Prosecutors seek 4+ years in prison for ‘QAnon Shaman’ in attempt to set example
By Katelyn Polantz, CNN Reporter, Crime and Justice
The Justice Department is asking for the so-called QAnon Shaman, who wore a headdress and posed shirtless on the Senate floor during the siege of the US Capitol, to be sentenced to a prison term of more than four years, the longest incarceration prosecutors have asked for any guilty January 6 defendant so far, according to a new court filing.
Prosecutors’ request for the high-profile Capitol riot defendant Jacob Chansley is as a harsh assessment of his crime and calls him “quite literally, their flagbearer” among the mob on January 6.
In their sentencing request to the judge filed late Tuesday night, prosecutors made clear they hope to use Chansley’s sentence as an example to deter future attacks on the government.

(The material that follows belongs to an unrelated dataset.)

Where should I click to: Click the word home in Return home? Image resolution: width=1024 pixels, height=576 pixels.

The attempted coup, prosecutors wrote, “has made us all question the safety and security of the country in which we live.”
“Those enormous harms, borne out of the acts of this defendant, must be deterred so that we never see a similar assault on our democracy again,” they continued.

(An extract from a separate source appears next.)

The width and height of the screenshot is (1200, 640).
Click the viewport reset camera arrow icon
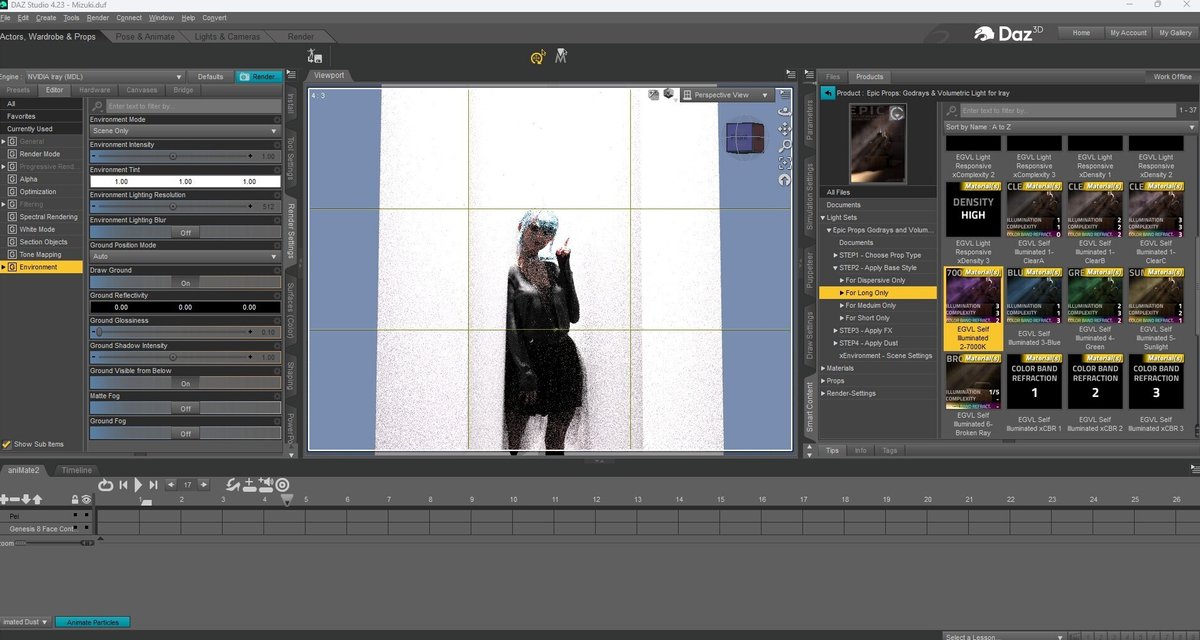click(785, 180)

Chansley is set to be sentenced next Wednesday by Federal Judge Royce Lamberth of the DC District Court, as one of the first felony defendants to receive his punishment. He has been in jail for nearly 10 months.
Chansley, from Arizona, is a well-known figure in the QAnon movement and one of the most infamous of the January 6 rioters. Federal authorities zeroed in on him quickly after the attack, making him one of the earliest charged defendants out of more than 650 in total so far.

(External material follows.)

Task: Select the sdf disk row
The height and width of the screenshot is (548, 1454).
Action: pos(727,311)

Now, in this latest court filing, they heap responsibility for the riot onto Chansley, because of how he spread political disinformation online before January 6.
“We shall have no real hope to survive the enemies arrayed against us until we hang the traitors lurking among us,” the prosecutors quote Chansley as writing on Facebook to his thousands of followers in mid-November 2020.
“The government cannot overstate the seriousness of the defendant’s conduct as a one of the most prominent figures of the historic riot,” prosecutors wrote in their sentencing request to the judge late Tuesday. “The severity of his actions, and respect for the laws of this country, must be impressed upon him.”
The Justice Department asks for the judge to sentence him to 51 months in prison, followed by three years on supervised release, a calculation at the high end of US Sentencing Commission guidelines for a defendant like Chansley. A violent rioter who is set to be sentenced on Wednesday by the same judge drew a lesser recommendation from prosecutors of 44 months in prison.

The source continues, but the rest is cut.